◆ **What you are asked to do**
Please answer these questions from the passage on breast cancer stem cells:
1. How many EpCam + CD44 + /CD24 − Lin − cells were enough to generate tumors in NOD/SCID mice?
2. Increased expression of which enzyme was used to isolate normal and malignant mammary stem cells?
3. What two sources can these markers be used to isolate CSC populations from?

◆ **Excerpt provided**
——————————
A subpopulation of breast cancer cells that displayed stem cell properties was characterized by expression of the cell surface markers ESA (EpCam) and CD44 in the absence of CD24 expression. As few as 200 EpCam + CD44 + /CD24 − Lin − cells were able to generate tumors in immunocompromised NOD/SCID mice, whereas 100-fold more cells that did not express these markers isolated from the same tumors were nontumorigenic. Furthermore, the tumor-initiating populations regenerated tumors that recapitulated the heterogeneity of the initial tumor. Subsequently, both normal and malignant mammary stem cells were isolated by virtue of their increased expression of aldehyde dehydrogenase (ALDH), which can be accessed by Aldefluor assay. Interestingly, CD44 + /CD24 − and ALDH + identify overlapping but not identical cell populations. Furthermore, these markers can be used to isolate CSC populations from established breast cancer cell lines, as well as primary tumor xenografts.
——————————
◆ **Material provided**
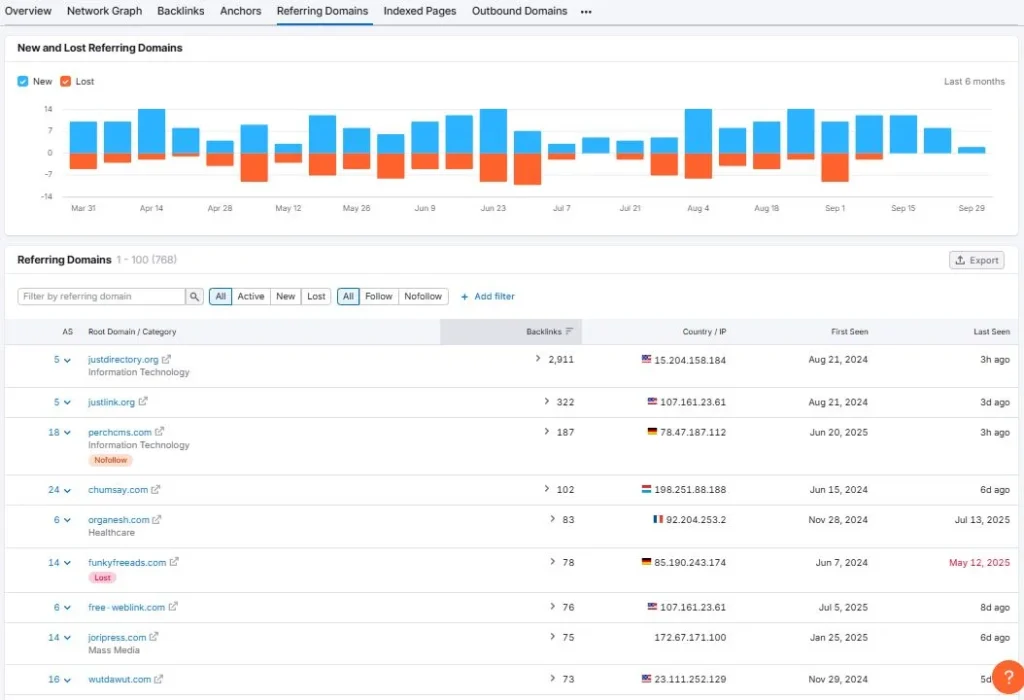The image size is (1024, 700).
Task: Click the Add filter link
Action: pyautogui.click(x=488, y=296)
——————————
◆ **Task solution**
1. As few as 200.
2. Aldehyde dehydrogenase (ALDH).
3. Established breast cancer cell lines and primary tumor xenografts.